It has been alleged that Jimmy Page borrowed the descending guitar-figure from "Taurus" for Led Zeppelin's signature song "Stairway to Heaven". Led Zeppelin had opened for Spirit in an early American tour, providing the possibility that Led Zeppelin had heard the Spirit song before "Stairway to Heaven" was written. In the liner notes to the 1996 reissue of Spirit's debut album, Randy California wrote:
People always ask me why "Stairway to Heaven" sounds exactly like "Taurus", which was released two years earlier. I know Led Zeppelin also played "Fresh Garbage" in their live set. They opened up for us on their first American tour.
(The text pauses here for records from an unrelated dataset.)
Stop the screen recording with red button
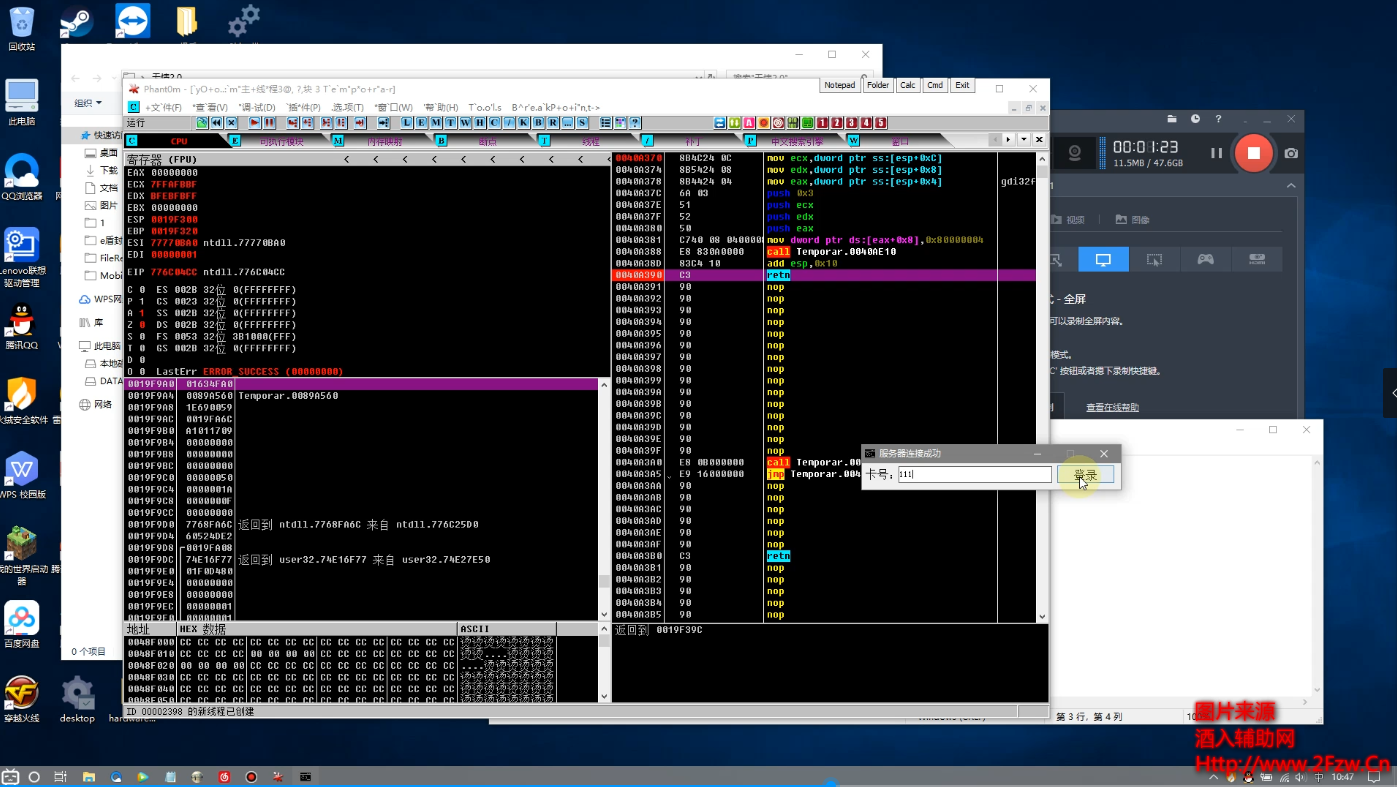1397x787 pixels. point(1253,153)
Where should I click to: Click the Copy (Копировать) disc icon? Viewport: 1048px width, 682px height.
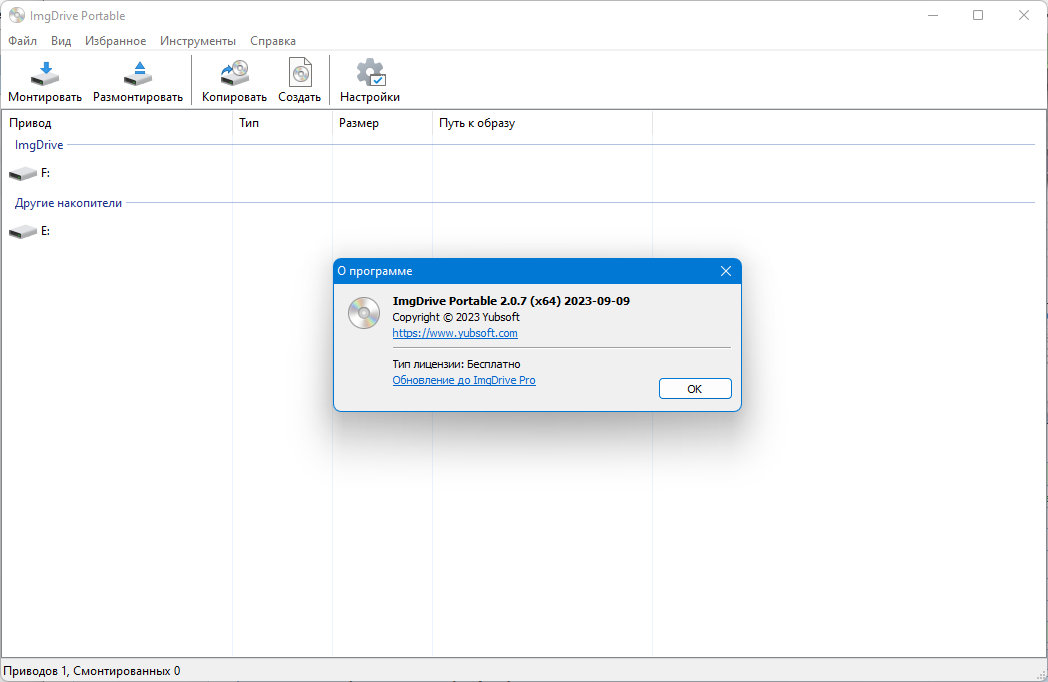click(234, 73)
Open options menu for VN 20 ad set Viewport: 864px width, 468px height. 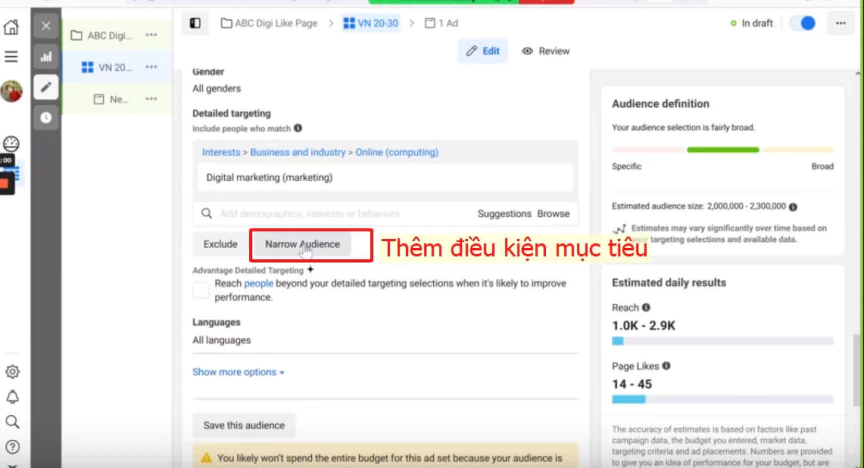click(x=151, y=67)
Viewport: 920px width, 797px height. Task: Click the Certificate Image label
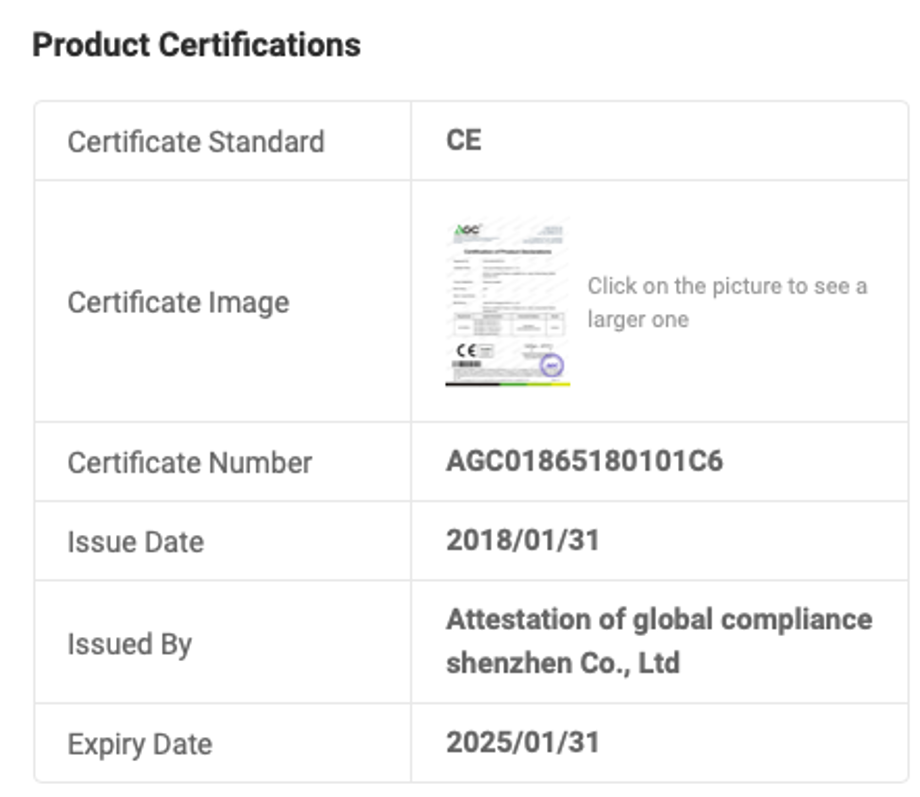tap(178, 302)
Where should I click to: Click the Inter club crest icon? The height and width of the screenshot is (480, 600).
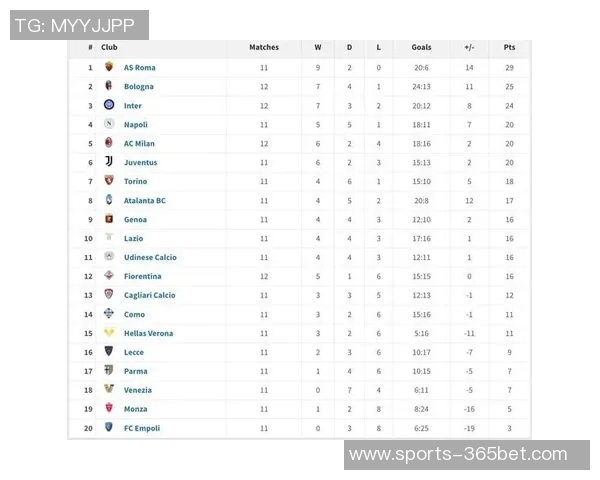tap(109, 105)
Randy California, born Randy Wolfe, died in 1997. In 2014, the musician's estate filed a copyright infringement suit seeking a co-writing credit for California on "Stairway to Heaven." In April 2016, District JudgeGary Klausner ruled that there were sufficient similarities between the songs to call for Jimmy Page and Robert Plant, credited as co-writers of "Stairway to Heaven", to stand trial by jury for copyright infringement. The trial began on June 14, 2016. On June 15, 2016, Jimmy Page spent hours on the witness stand testifying. By law, the jury was not allowed to hear original recordings of the songs; instead, they heard an expert perform both songs in court using original sheet music. The trial concluded on June 23, 2016, with the jury, after one hour of deliberation, finding that Led Zeppelin was not guilty of copyright infringement, determining that while Plant and Page had access to "Taurus", the song's riff was not "intrinsically similar" to the opening of "Stairway." The Wolfe estate filed an appeal, and in September 2018, a three judge panel of the 9th US Circuit Court of Appeals in San Francisco, California, citing a series of errors by the previous case's judge, threw out by a 3–0 ruling the 2016 district court's decision. According to the appeals court decision, the 2016 trial judge erred in failing to instruct jurors that the trustee could prevail if Wolfe had created a "sufficiently original combination" of "otherwise unprotectable music elements," and also in instructing jurors about the copyrighting of music elements in the public domain. In March 2020, the 9th US Circuit Court of Appeals sitting en banc, voted 9 to 2 to let stand the 2016 jury verdict in favor of Led Zeppelin.